ACTION HEROES: HOME SEASON @ HOME will feature a mix of classic repertory footage, contextualized by Elizabeth Streb; some rarely seen pieces that, for one reason or another, have been difficult to re-mount; and two new pieces choreographed by Streb this spring specifically for Zoom - HORIZON LINE, which premiered on May 11 at STREB’s Action Maverick Award Benefit, and BODY GRAMMAR, which the company is currently rehearsing.  ACTION HEROES: HOME SEASON @ HOME will offer audience members the unique opportunity to peer into Streb’s process, see the arc and evolution of the company’s body of work, and witness how an extreme action artist is approaching the new “stage” of Zoom. 

“After making HORIZON LINE, which was created for our Action Mavericks Award Gala, and dealt with the idea of how the Zoom space separates the 9 bodies trapped within their boxes - while also attempting to defy that fact,” says Elizabeth Streb. “Now with BODY GRAMMAR, I am asking if there is content inherent in the body parts of a human being. These questions are an inquiry into what is left to work with when we, STREB Extreme Action Engineers, are left with only the visual. Is it the potent content of human images, and how infinite these can be when viewed in a particular way? Many similar questions remain here in this platform called Zoom.  I am taking the description literally - we are ‘zooming’ in on the particulars of a human being - the hand, the back of the head, the leg, the arm, the elbow. When the body is ‘folded’ the way our joints allow, what images tell what story of the essence of the Human Being? About the shapes it makes, as well as what angle it chooses to be viewed from.  Can we discover any content at all when the body is reduced to the mere essentials of the what and wherefore of the joints of our bodies? Are our Joints Actions verbs? Can we make it seem as if we are crossing ‘county lines’ when for instance one dancer slams into the edge of her neighbors rectangle and pushes  that person explosively across their domain?”

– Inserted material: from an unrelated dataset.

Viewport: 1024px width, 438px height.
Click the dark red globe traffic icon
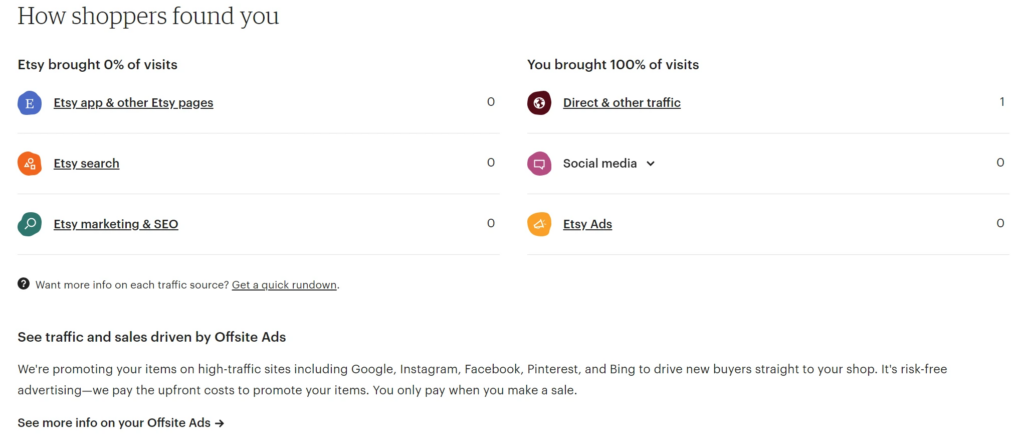pos(539,103)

ACTION HEROES: HOME SEASON @ HOME

Friday, June 26, 7:00 pm

Tickets are offered on a sliding scale from $0-$50 and are available at https://streb.org/homeseason/ 

$50 tickets will come with admission to a post-show Q&A with Elizabeth and the Company

Contact Shannon Reynolds: shannon@streb.org for questions about tickets.

About STREB Extreme Action Company

For forty years, STREB has performed in theaters large and small, served as artists-in-residence at the world’s top art museums, and taken its work into the streets and sports stadiums. The company’s extensive international touring calendar has included presentations at the Louvre Abu Dhabi, the Théâtre du Châtelet, the Musée D’Orsay, Greece’s Summer Nostos Festival, Théâtre de la Ville, Lincoln Center Festival, the Park Avenue Armory, the Fall for Dance Festival, Wolf Trap Foundation, the Walker Art Center, Los Angeles MOCA, the Wexner Center, Spoleto USA, the River-to-River Festival, the Brisbane and Melbourne Festivals and in Chile, Singapore and Taiwan. The company has received commissions to perform publicly at the 2012 London Olympic Festival, the 2010 Vancouver Olympics, the Whitney Museum of American Arts groundbreaking, the Pan Am Games Arts Festival in Toronto, and the 2004 Cirque du Soleil 20th anniversary celebration performed in front of 250,000 people on the streets of Montreal. The company has also taken their signature extreme action to iconic locations including Grand Central Station, Coney Island’s fairground, the Brooklyn Bridge Anchorage, Madison Square Garden, the mall outside the Smithsonian Institution and more.

In January 2003, STREB moved into a vacant former loading facility and transformed 51 North 1st Street into the STREB LAB FOR ACTION MECHANICS (SLAM). In 2007, STREB purchased SLAM with unprecedented support for building acquisition from the New York City’s Department of Cultural Affairs, City Council, Mayor’s Office and Brooklyn Borough President’s Office ensuring its future as the home of STREB EXTREME ACTION, the STREB PopAction School and the España-STREB Trapeze Academy. As a performance and presenting venue and an open access education and rehearsal space, SLAM creates community through interaction and experimentation.